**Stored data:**
<<<<

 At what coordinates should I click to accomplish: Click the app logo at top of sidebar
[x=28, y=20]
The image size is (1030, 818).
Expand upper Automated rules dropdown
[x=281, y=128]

>>>>
<<<<

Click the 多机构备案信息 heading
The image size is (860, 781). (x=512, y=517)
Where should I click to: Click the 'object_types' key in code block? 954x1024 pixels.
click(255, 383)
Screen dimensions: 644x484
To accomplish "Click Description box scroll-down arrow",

>>>>

**Description of the task:**
Retype exactly the lines of the data above that fall between the line with "Screen dimensions: 644x484" and the line with "Description box scroll-down", inclusive, and add nothing.

**Exercise output:**
Screen dimensions: 644x484
To accomplish "Click Description box scroll-down arrow",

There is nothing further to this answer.